At space industry conference SATELLITE in May, Jeff Bezos did the billionaire-with-a-vision thing and unveiled Blue Origin’s lunar lander. As is routine, the internet tweeted hot takes of his presentation nearly in realtime, not even taking the time to let him finish, much less spend a moment thinking about it.
I understand his ambitions in the context of the Space Studies Institute, which is “rebooting” with a conference in Seattle later this year. SSI was founded by physicist Gerard O’Neill, who Bezos studied under at Princeton and even cited in the opening of the SATELLITE talk. He also echoed many of the assertions in O’Neill’s own late-life “vision” presentation quite directly:
There is a strong correlation between energy use and standard of living.
Earth is finite and gravity is strong, so we must exploit in-space material and energy resources.
NASA is too conservative, we need to harness the power of capitalism to progress.
To expand we need not grand goals, but iterative investment in infrastructure.
To bootstrap space colonization we must stay on the moon, not only visit.
We need to make beautiful, enjoyable space habitats if we’re going to live there. This means nature, which requires scale.
Bezos even showed renderings of future space habitats that mimicked those from O’Neill’s The High Frontier.
These graphics have been soundly mocked for including farms, wildlife, and replica cities. But the originals were unrealistically suburban, themselves, in a purposeful attempt to bring familiarity to the concept. He was trying to inspire and sell a vision for our distant future, not predict or prescribe it.
Earth is the best planet, it isn't close. We do need to protect it, it's essential, it's our job. We're now big enough now to hurt this planet.
There was also a lot of hand-wringing about our captains of industry giving up on Earth. Yet the presentation was peppered with “we must take care of Earth” statements to an annoying degree. Many observers seem upset by the fatalism around energy; Earth is finite and there is an upper limit on our use of energy. But we cannot use simply use less because human well-being is correlated with energy use, and not enough of us would prefer to make fewer humans.
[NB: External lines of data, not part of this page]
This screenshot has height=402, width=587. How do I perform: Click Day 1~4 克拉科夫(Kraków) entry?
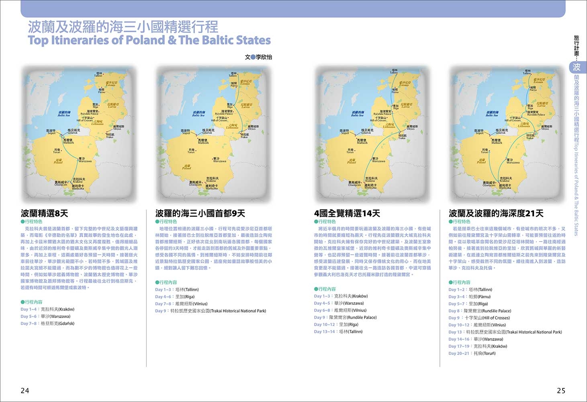point(47,309)
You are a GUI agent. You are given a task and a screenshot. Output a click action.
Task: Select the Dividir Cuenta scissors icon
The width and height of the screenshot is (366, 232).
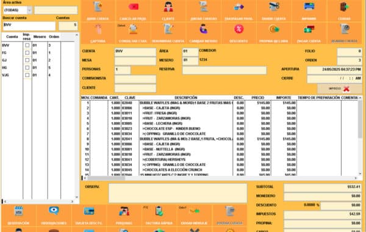pyautogui.click(x=274, y=11)
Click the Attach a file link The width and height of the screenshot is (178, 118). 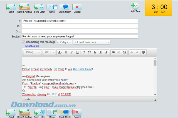(x=32, y=46)
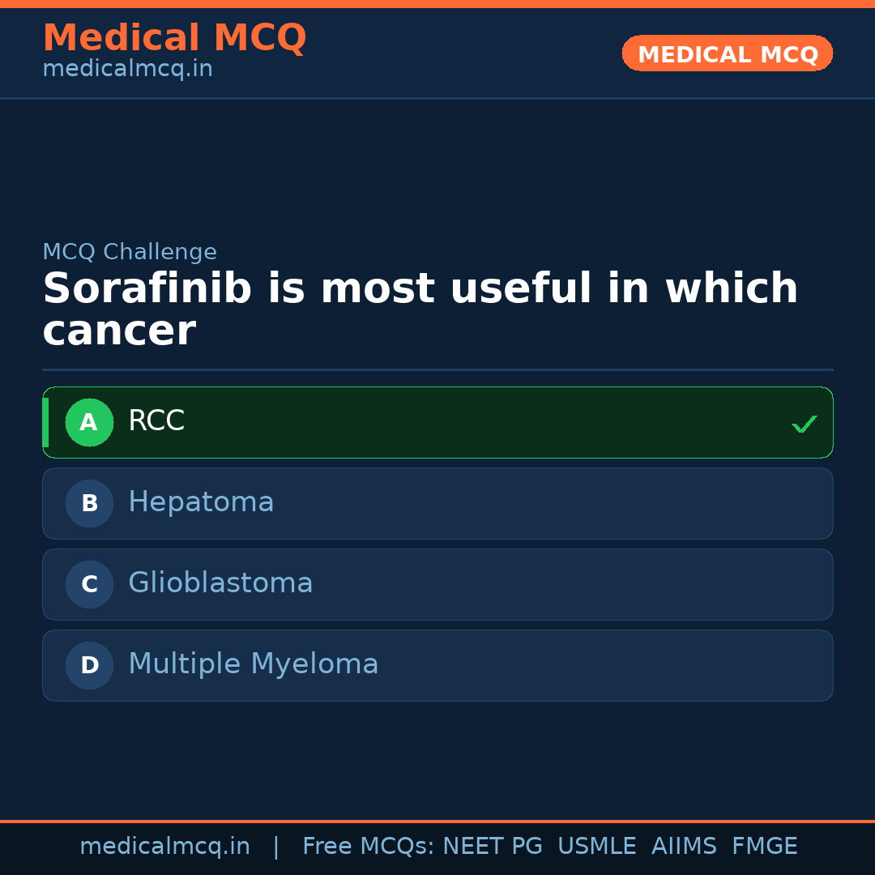The width and height of the screenshot is (875, 875).
Task: Open the Medical MCQ header title
Action: coord(174,38)
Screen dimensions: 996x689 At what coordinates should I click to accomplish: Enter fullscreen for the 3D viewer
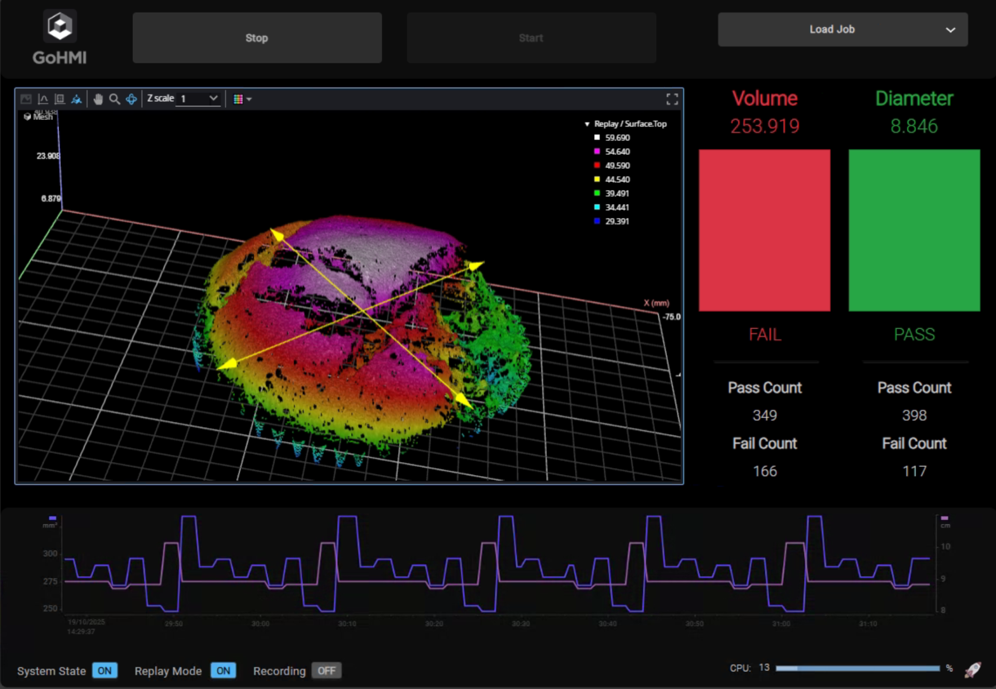pyautogui.click(x=672, y=99)
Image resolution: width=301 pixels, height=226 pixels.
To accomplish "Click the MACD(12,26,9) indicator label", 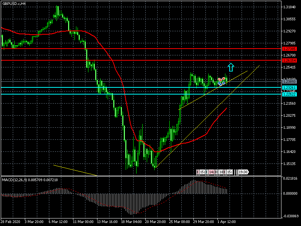I will [30, 180].
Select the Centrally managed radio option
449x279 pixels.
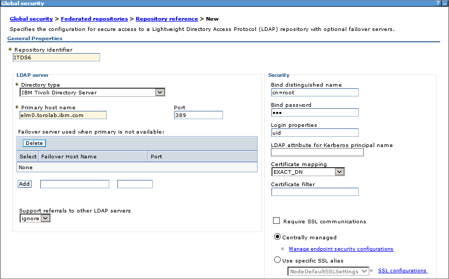point(278,237)
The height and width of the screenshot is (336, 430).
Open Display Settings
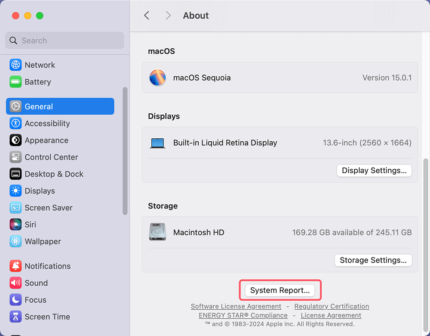point(374,171)
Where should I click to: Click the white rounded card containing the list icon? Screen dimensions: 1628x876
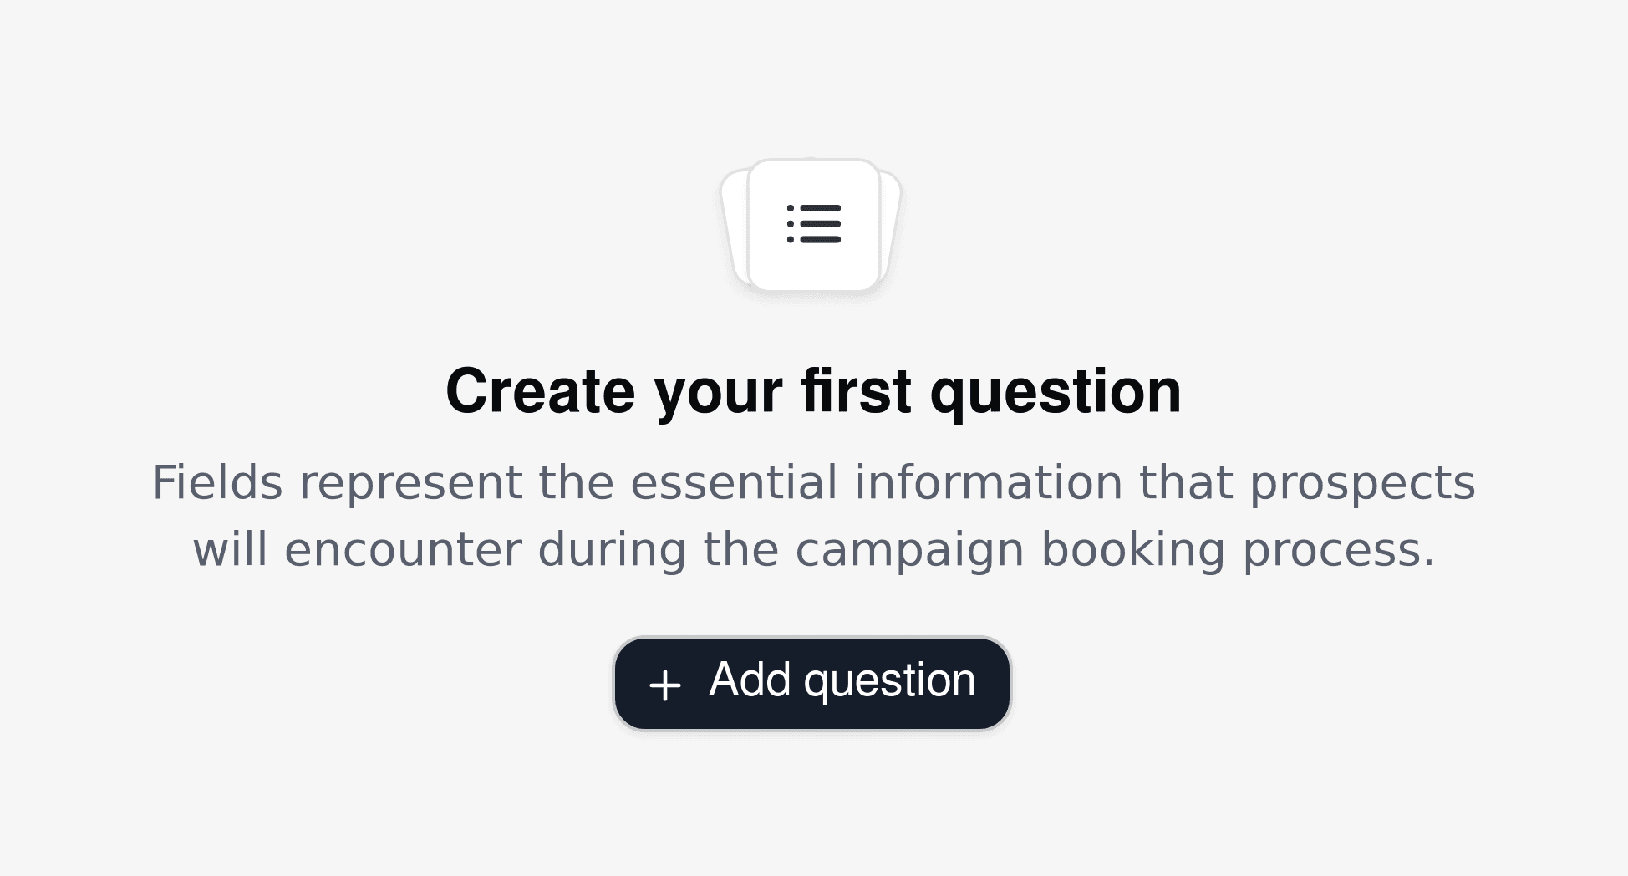[x=813, y=226]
Again, this is long-term worrying from the man who has spent $42 million helping to build a 10,000 year clock. It is an uncomfortable truth but also basic science. Get over it and start working on the (social) problem.
Rigidity is characteristic of a system which is just about to be replaced something better.
I myself have some discomfort with one component of Bezos’s vision. Given that NASA today is conservative and underfunded, he follows in the footsteps of his mentor, who concluded that government is feckless and only business can make the future. This is natural puddle thinking, since the business world has given us Amazon and thus Blue Origin.
In the short term, I think his pep talk to entrepreneurs is well aimed. Capitalism is the most powerful organizing function we have, at least in the West.
In the long term, as we progress into space while also confronting the challenges of a changing planet, to assume today’s means of organizing our resources will suffice seems akin to asserting our space habitats will have red barns and open crop fields.
While I’m musing about Bezos’s lunar ambitions, I have to note the contrast with Elon Musk. The Blue Origin presentation threw plenty of shade at SpaceX: asserting that Mars is simply too far for the communications we need to bootstrap, gloating about on-time launch records and availability despite weather, and differentiating between refurbishment and ready reuse of flight vehicles.
Musk was far less subtle in reacting, tweeting a modified image of the lunar lander that read “blue balls” to the roaring approval of his shitposting followers. This was 6 hours after subtweeting his approval of a reckless Tesla porn video.
The contrast in the public presence and the inevitable community of admirers attracted to each of our space oligarchs is remarkable.